_Exercise directions_
Start at the line that contains "Жаңы (219, 1605)" in the listing below and extract every line through the last, exactly; leave pictures out.

_Exercise material_
====================

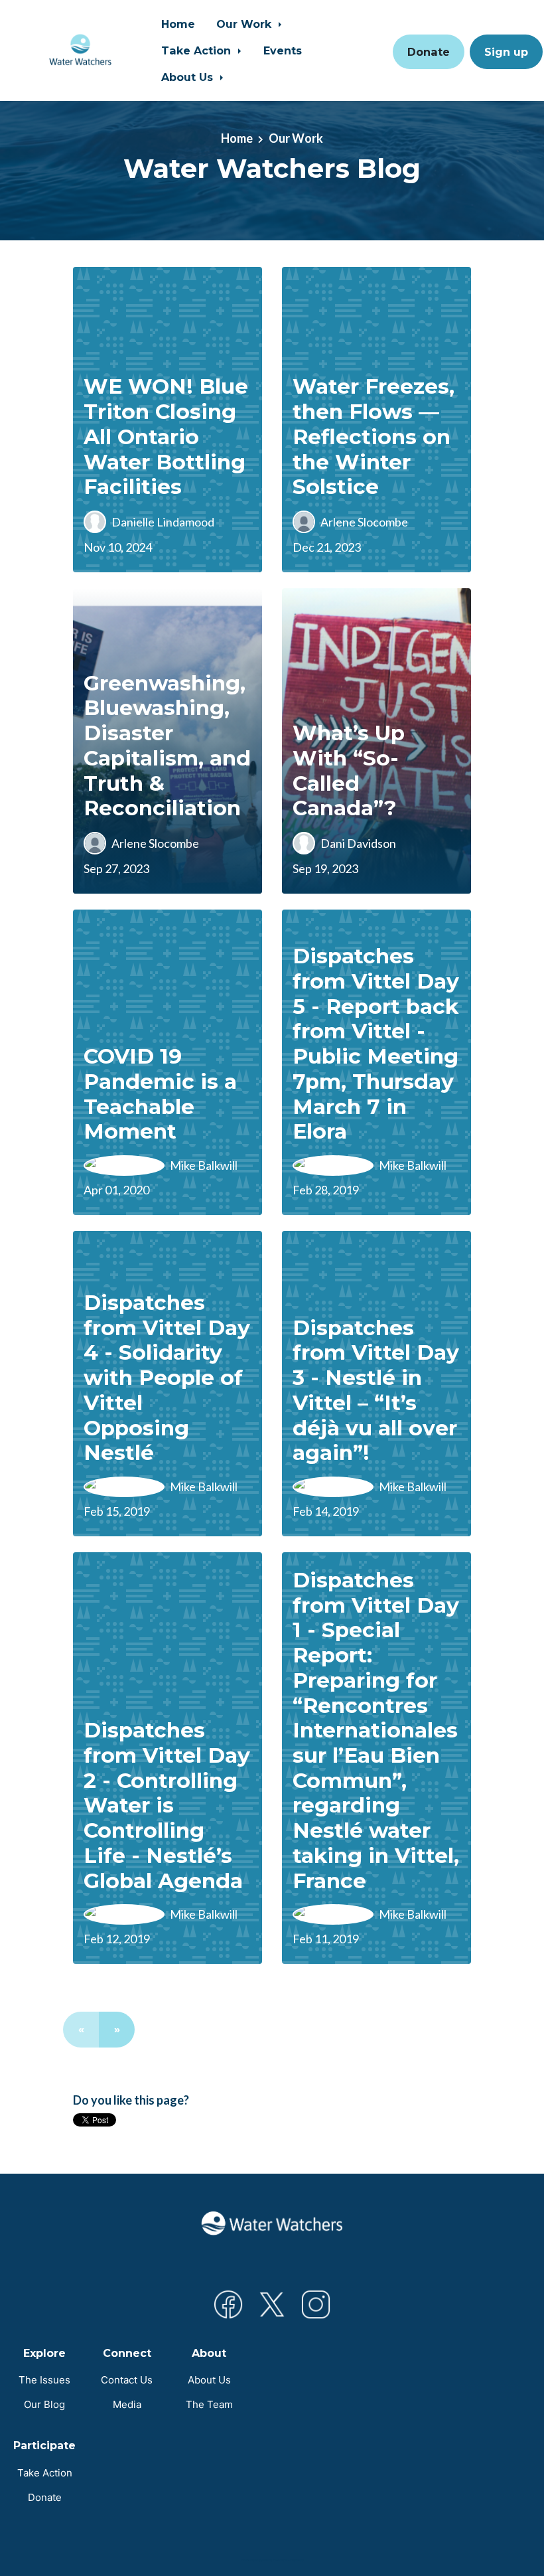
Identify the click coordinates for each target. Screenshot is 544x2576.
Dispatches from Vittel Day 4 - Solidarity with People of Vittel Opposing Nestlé (167, 1377)
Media (127, 2404)
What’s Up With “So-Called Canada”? (349, 770)
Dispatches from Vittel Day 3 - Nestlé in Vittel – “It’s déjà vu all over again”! (376, 1390)
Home (178, 24)
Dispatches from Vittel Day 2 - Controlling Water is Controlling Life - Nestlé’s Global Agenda (167, 1805)
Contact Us (127, 2380)
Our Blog (44, 2404)
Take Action (197, 50)
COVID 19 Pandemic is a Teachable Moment (160, 1094)
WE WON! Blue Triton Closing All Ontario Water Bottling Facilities (166, 436)
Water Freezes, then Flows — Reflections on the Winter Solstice (373, 436)
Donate (428, 51)
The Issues (44, 2380)
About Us (188, 77)
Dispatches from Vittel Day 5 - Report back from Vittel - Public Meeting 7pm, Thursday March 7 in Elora (376, 1043)
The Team (209, 2404)
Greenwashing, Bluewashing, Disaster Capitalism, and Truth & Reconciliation (167, 746)
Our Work (245, 24)
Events (282, 50)
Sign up (506, 51)
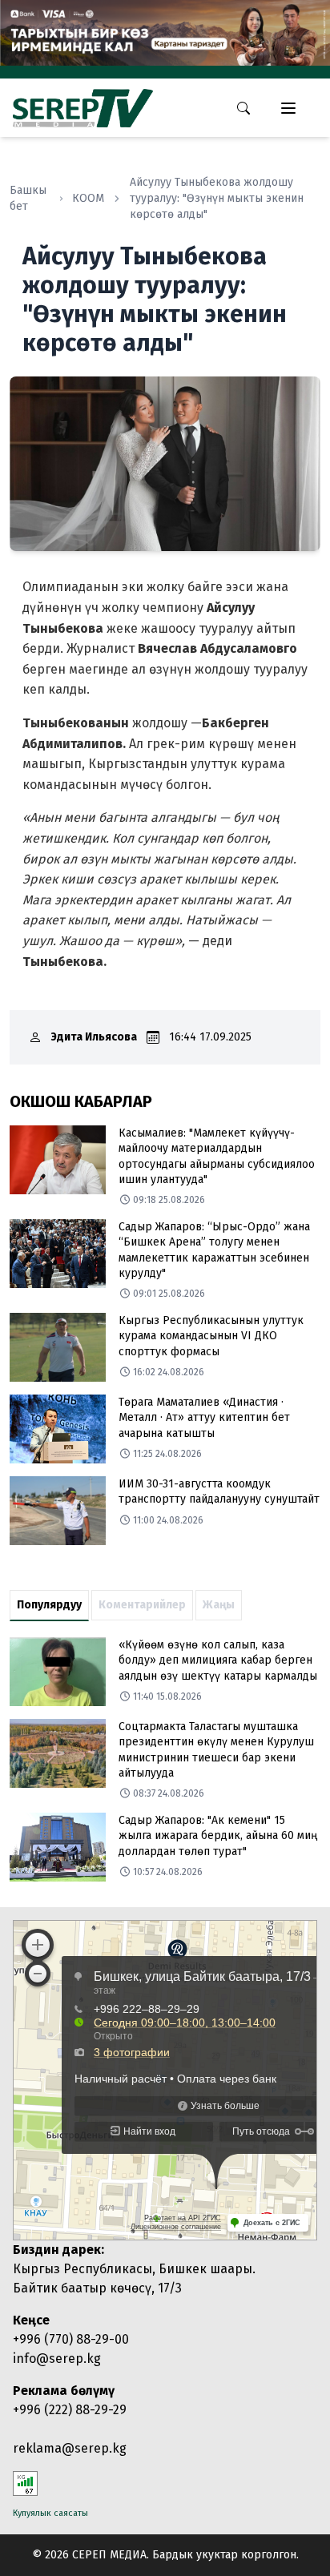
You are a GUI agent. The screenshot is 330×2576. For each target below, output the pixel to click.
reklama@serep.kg (70, 2448)
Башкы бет (28, 198)
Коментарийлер (142, 1605)
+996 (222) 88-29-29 (70, 2409)
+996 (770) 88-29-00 (71, 2339)
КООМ (88, 198)
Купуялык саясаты (50, 2513)
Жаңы (219, 1605)
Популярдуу (49, 1605)
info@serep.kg (57, 2358)
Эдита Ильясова (94, 1037)
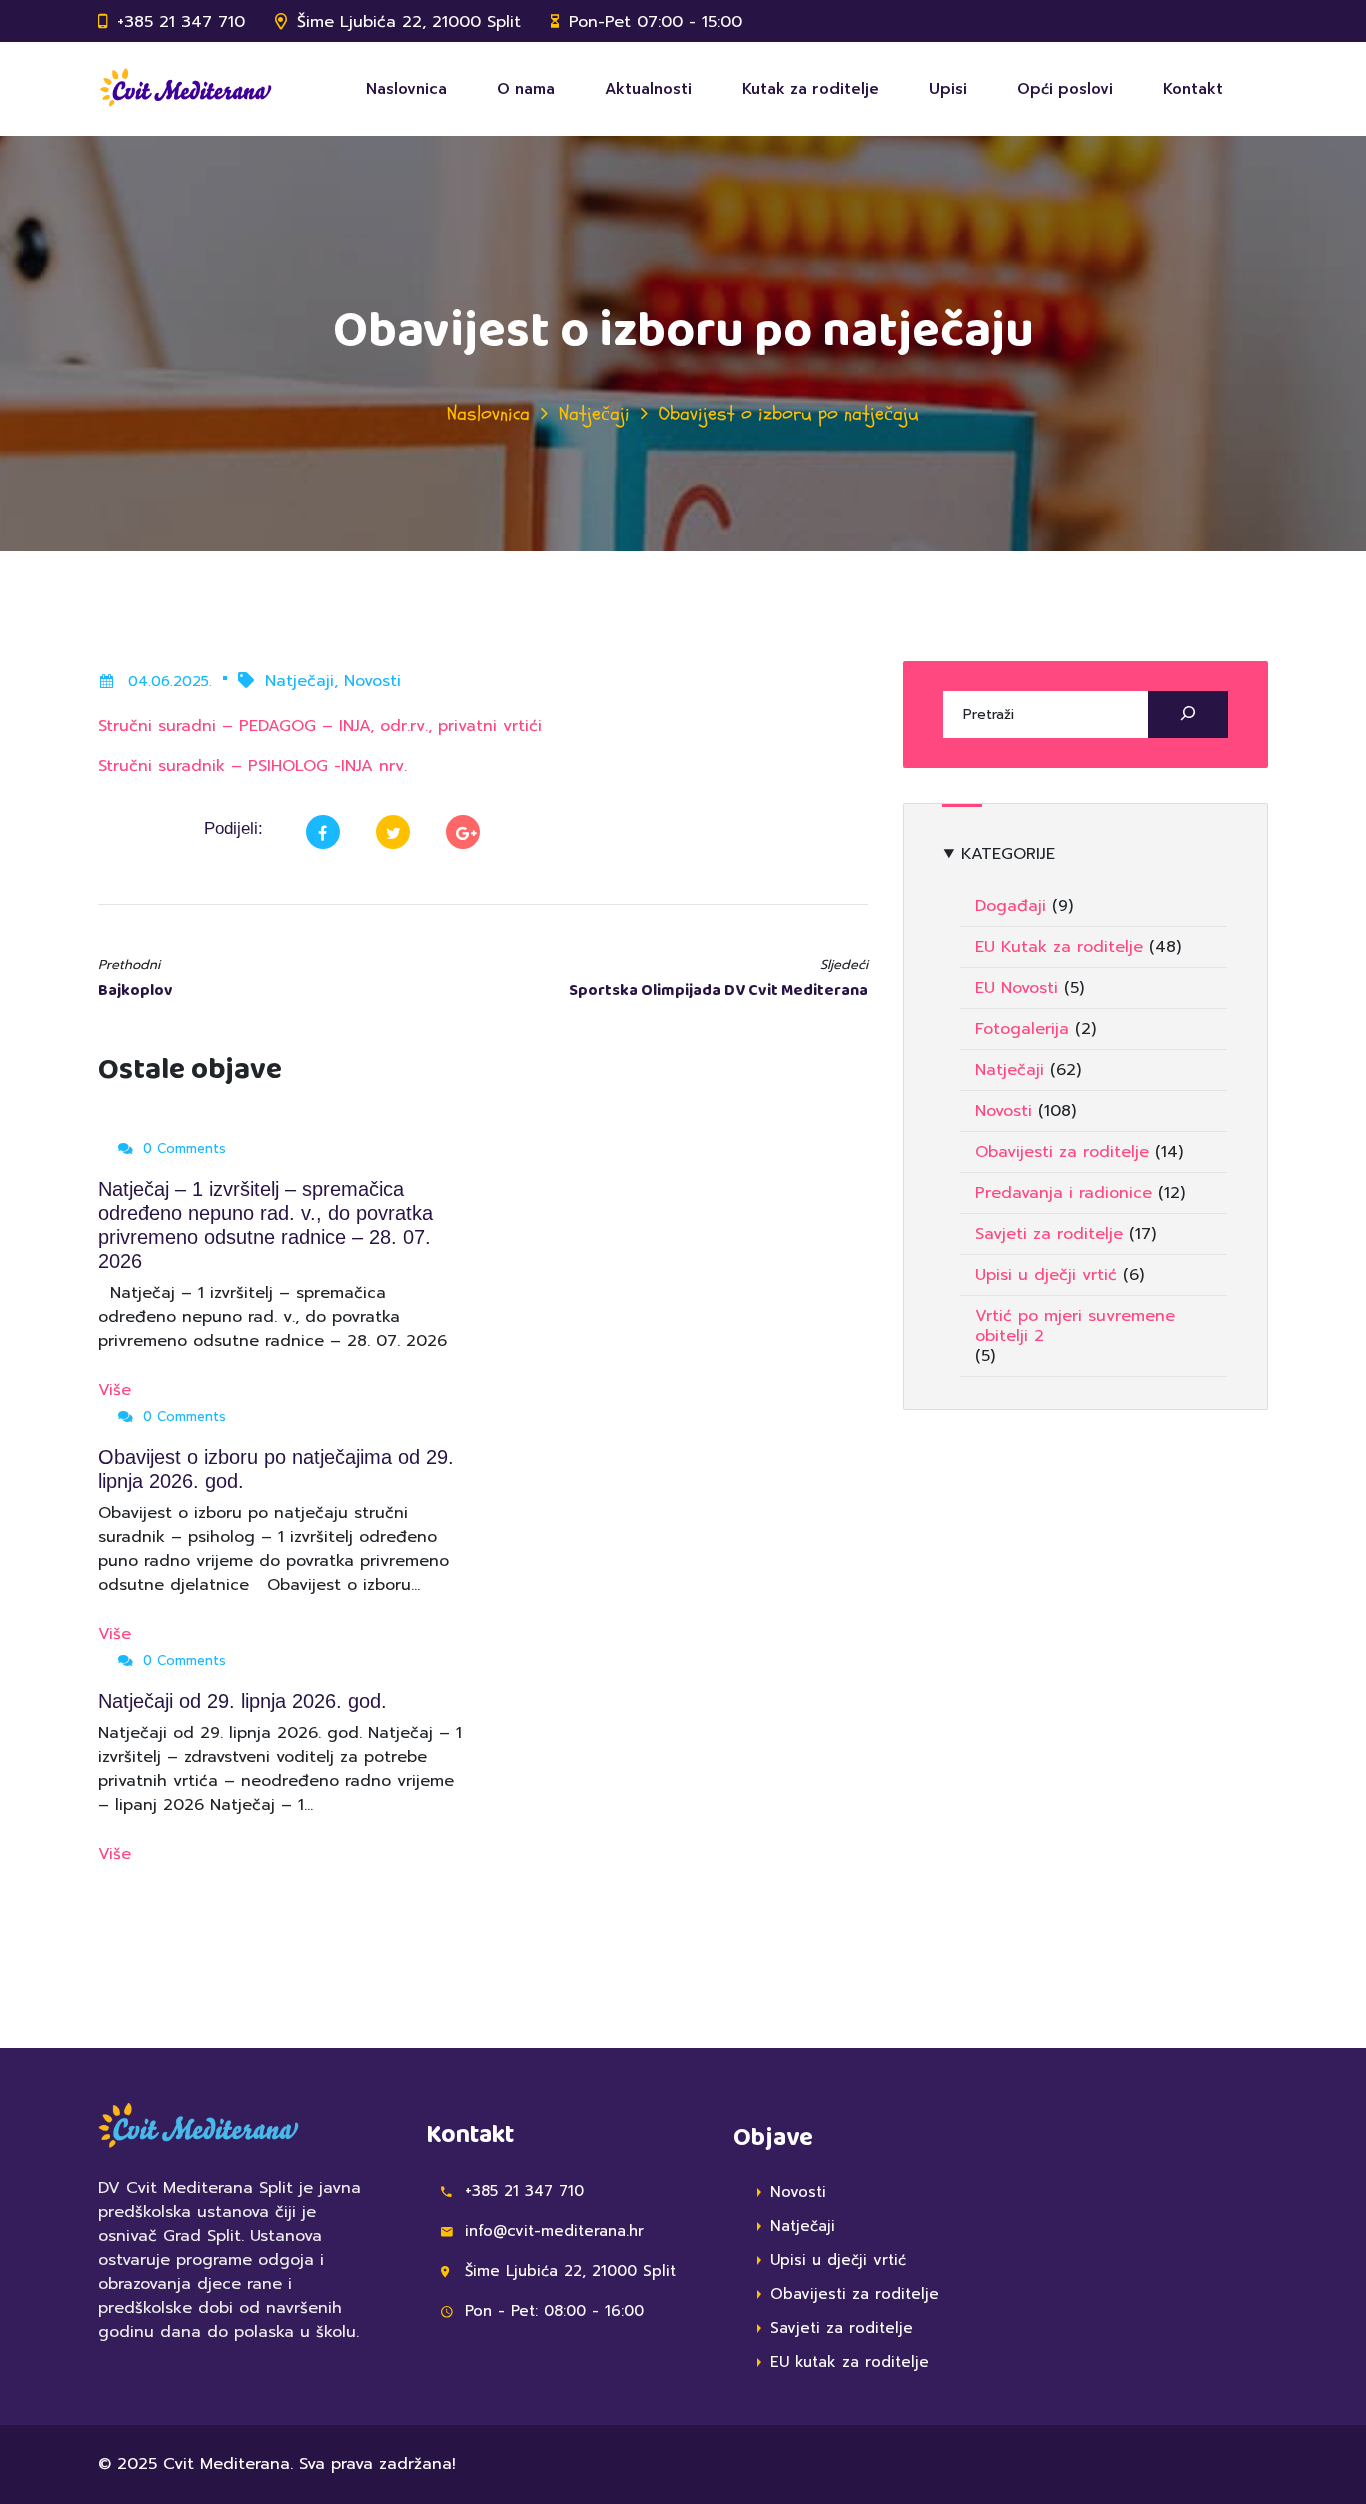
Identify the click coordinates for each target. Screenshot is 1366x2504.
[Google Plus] (463, 832)
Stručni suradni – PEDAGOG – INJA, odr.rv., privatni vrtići (320, 726)
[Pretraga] (1188, 714)
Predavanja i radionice (1063, 1193)
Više (117, 1390)
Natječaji (594, 413)
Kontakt (1193, 89)
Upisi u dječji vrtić (1046, 1275)
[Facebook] (323, 832)
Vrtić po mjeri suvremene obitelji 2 (1075, 1326)
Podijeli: (233, 828)
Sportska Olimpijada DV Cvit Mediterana (718, 990)
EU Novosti (1016, 988)
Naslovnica (406, 89)
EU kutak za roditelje (849, 2362)
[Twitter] (393, 832)
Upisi (948, 89)
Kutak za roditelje (810, 89)
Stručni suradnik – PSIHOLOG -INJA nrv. (252, 766)
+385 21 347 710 (181, 22)
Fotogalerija (1022, 1029)
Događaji (1010, 906)
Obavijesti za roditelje (1062, 1152)
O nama (526, 89)
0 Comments (182, 1148)
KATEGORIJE (1008, 854)
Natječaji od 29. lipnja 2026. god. (242, 1701)
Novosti (372, 681)
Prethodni (129, 964)
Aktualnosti (648, 89)
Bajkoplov (135, 990)
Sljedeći (844, 964)
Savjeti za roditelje (1049, 1234)
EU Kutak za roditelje (1059, 947)
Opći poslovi (1065, 89)
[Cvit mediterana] (185, 89)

====================

_Output_
Жаңы (219, 1605)
Популярдуу (49, 1605)
info@serep.kg (57, 2358)
Эдита Ильясова (94, 1037)
Identify the click coordinates for each target. Screenshot is 1366x2504.
[Google Plus] (463, 832)
Stručni suradni – PEDAGOG – INJA, odr.rv., privatni vrtići (320, 726)
[Pretraga] (1188, 714)
Predavanja i radionice (1063, 1193)
Više (117, 1390)
Natječaji (594, 413)
Kontakt (1193, 89)
Upisi u dječji vrtić (1046, 1275)
[Facebook] (323, 832)
Vrtić po mjeri suvremene obitelji 2 (1075, 1326)
Podijeli: (233, 828)
Sportska Olimpijada DV Cvit Mediterana (718, 990)
EU Novosti (1016, 988)
Naslovnica (406, 89)
EU kutak za roditelje (849, 2362)
[Twitter] (393, 832)
Upisi (948, 89)
Kutak za roditelje (810, 89)
Stručni suradnik – PSIHOLOG -INJA nrv. (252, 766)
+385 21 347 710 (181, 22)
Fotogalerija (1022, 1029)
Događaji (1010, 906)
Obavijesti za roditelje (1062, 1152)
O nama (526, 89)
0 Comments (182, 1148)
KATEGORIJE (1008, 854)
Natječaji od 29. lipnja 2026. god. (242, 1701)
Novosti (372, 681)
Prethodni (129, 964)
Aktualnosti (648, 89)
Bajkoplov (135, 990)
Sljedeći (844, 964)
Savjeti za roditelje (1049, 1234)
EU Kutak za roditelje (1059, 947)
Opći poslovi (1065, 89)
[Cvit mediterana] (185, 89)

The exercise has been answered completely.